Work request
Check every line of the data below for the string "agent", and copy the ones that hold it.

BEGIN

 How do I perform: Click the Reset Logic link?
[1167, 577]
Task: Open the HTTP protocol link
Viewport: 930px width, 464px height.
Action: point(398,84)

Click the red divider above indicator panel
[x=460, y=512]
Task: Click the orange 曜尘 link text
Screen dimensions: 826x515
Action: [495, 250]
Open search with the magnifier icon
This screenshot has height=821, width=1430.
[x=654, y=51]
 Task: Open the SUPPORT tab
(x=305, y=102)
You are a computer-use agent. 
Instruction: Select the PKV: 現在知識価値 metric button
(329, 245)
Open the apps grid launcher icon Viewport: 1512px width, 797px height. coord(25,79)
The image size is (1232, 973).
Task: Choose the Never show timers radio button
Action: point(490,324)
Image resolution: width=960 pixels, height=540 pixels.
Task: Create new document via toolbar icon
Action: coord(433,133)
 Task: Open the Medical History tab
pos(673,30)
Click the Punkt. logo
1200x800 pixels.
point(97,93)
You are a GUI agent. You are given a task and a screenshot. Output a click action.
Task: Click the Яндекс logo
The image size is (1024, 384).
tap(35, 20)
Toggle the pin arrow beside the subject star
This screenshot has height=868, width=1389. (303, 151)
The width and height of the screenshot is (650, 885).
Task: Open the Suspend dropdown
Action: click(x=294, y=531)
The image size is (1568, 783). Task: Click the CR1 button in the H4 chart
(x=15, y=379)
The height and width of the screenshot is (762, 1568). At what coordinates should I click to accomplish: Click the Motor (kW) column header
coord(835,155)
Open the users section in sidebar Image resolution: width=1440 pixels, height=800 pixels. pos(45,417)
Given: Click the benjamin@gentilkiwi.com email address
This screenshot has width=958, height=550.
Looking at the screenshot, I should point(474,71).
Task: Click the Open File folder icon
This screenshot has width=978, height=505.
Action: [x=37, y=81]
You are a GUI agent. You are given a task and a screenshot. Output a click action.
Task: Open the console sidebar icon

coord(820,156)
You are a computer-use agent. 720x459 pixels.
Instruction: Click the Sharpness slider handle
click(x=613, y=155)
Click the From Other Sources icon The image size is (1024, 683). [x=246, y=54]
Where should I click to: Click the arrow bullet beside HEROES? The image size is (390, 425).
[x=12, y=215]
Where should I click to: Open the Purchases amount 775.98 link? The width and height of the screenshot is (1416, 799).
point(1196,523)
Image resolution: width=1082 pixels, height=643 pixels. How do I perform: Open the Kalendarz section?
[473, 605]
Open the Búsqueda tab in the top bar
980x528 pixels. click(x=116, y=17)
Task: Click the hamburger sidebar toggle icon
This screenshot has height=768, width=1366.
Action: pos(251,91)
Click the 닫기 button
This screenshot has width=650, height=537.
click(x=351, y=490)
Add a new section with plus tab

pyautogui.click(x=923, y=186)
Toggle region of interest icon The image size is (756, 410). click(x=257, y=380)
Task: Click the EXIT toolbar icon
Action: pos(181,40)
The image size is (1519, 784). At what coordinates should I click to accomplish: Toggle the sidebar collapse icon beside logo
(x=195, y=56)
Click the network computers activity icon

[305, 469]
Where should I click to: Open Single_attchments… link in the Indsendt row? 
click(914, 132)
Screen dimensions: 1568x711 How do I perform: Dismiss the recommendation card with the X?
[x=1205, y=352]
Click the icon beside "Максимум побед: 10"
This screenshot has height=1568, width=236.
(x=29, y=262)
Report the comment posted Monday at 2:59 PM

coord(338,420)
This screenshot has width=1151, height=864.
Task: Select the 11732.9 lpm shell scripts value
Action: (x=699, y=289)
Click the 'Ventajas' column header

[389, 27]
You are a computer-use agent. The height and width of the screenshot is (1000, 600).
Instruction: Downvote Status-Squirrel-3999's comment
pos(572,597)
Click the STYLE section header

END

Answer
You are a computer-use agent. 
You are a GUI agent. You are given a task and a screenshot. Output a click action.
You are a GUI agent. You are given a task and a screenshot. Output a click action.
You are a computer-use agent. 720x459 pixels.
You are a computer-use agent. The height and width of the screenshot is (1000, 600).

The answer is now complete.